**** DATA FOR THIS EXERCISE

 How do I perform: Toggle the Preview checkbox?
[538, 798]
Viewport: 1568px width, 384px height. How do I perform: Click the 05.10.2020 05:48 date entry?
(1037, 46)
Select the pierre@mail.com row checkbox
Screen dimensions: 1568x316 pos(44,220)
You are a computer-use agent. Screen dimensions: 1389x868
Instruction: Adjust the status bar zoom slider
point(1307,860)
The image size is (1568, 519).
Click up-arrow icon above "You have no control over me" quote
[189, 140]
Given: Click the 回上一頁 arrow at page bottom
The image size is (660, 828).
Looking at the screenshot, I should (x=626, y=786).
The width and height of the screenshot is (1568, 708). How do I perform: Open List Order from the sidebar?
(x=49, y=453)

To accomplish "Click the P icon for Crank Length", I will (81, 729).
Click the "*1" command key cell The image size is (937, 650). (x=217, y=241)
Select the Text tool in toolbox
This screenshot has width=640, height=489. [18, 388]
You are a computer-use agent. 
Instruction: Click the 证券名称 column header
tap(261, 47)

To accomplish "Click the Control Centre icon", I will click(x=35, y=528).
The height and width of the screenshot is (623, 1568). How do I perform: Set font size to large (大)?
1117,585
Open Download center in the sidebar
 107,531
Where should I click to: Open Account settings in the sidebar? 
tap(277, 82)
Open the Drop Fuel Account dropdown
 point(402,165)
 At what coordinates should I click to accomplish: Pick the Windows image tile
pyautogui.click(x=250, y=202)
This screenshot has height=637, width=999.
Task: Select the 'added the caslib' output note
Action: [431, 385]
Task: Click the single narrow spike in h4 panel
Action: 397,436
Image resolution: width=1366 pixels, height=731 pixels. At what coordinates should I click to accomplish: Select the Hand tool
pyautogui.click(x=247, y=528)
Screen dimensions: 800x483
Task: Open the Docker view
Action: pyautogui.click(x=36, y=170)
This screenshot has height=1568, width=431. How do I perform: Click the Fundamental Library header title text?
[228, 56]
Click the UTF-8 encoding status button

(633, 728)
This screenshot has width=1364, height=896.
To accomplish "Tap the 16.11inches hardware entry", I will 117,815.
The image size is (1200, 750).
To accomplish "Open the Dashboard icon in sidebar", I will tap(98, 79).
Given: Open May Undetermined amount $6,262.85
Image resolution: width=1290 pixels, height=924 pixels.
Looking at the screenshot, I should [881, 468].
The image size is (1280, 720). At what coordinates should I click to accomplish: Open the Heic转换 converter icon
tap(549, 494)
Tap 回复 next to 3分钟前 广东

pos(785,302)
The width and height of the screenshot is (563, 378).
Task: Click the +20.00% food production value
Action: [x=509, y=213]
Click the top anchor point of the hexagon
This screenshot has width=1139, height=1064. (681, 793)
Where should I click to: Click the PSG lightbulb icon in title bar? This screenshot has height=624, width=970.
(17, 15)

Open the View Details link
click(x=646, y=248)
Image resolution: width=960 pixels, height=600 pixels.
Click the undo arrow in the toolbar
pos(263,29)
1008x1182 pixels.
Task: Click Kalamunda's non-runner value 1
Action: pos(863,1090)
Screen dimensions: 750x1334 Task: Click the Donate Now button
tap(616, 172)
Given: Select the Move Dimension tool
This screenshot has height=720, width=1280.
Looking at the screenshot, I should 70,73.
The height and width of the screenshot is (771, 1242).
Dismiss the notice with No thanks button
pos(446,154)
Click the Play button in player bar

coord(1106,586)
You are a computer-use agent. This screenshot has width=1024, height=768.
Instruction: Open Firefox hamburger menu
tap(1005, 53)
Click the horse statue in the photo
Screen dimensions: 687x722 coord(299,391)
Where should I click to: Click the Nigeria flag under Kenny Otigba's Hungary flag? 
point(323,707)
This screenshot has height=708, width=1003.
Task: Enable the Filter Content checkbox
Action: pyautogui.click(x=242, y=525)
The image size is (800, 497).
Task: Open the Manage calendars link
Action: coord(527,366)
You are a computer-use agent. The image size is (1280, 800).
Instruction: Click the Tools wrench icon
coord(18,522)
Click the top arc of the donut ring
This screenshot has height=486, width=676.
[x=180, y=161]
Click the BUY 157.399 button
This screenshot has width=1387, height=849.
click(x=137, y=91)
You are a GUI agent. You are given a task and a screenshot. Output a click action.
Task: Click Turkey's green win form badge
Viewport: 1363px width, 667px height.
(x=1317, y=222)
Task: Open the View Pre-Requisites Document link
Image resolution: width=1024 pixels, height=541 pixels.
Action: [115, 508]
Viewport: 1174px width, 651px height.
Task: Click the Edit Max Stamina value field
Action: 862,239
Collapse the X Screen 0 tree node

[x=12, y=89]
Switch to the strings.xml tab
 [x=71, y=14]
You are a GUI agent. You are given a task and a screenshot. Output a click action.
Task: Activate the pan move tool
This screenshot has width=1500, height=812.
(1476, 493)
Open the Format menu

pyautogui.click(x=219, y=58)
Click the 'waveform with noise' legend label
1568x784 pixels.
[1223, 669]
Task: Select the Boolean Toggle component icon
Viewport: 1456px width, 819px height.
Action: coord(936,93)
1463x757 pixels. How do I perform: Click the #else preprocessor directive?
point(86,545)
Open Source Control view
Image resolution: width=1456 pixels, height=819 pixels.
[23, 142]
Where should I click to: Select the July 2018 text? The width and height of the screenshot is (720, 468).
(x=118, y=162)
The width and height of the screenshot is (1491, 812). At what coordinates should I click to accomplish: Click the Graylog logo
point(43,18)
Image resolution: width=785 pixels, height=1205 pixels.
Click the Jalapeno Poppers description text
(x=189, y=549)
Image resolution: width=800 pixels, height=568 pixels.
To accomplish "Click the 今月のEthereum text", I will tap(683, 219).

********

Render the lines from the one with "Select the pierre@mail.com row checkbox" to the one with "tap(277, 82)" as a numbered list, leaving out blank lines.

1. Select the pierre@mail.com row checkbox
2. Screen dimensions: 1568x316 pos(44,220)
3. You are a computer-use agent. Screen dimensions: 1389x868
4. Instruction: Adjust the status bar zoom slider
5. point(1307,860)
6. The image size is (1568, 519).
7. Click up-arrow icon above "You have no control over me" quote
8. [189, 140]
9. Given: Click the 回上一頁 arrow at page bottom
10. The image size is (660, 828).
11. Looking at the screenshot, I should (x=626, y=786).
12. The width and height of the screenshot is (1568, 708). How do I perform: Open List Order from the sidebar?
13. (x=49, y=453)
14. To accomplish "Click the P icon for Crank Length", I will (81, 729).
15. Click the "*1" command key cell The image size is (937, 650). (x=217, y=241)
16. Select the Text tool in toolbox
17. This screenshot has width=640, height=489. [18, 388]
18. You are a computer-use agent. 
19. Instruction: Click the 证券名称 column header
20. tap(261, 47)
21. To accomplish "Click the Control Centre icon", I will click(x=35, y=528).
22. The height and width of the screenshot is (623, 1568). How do I perform: Set font size to large (大)?
23. 1117,585
24. Open Download center in the sidebar
25.  107,531
26. Where should I click to: Open Account settings in the sidebar? 
27. tap(277, 82)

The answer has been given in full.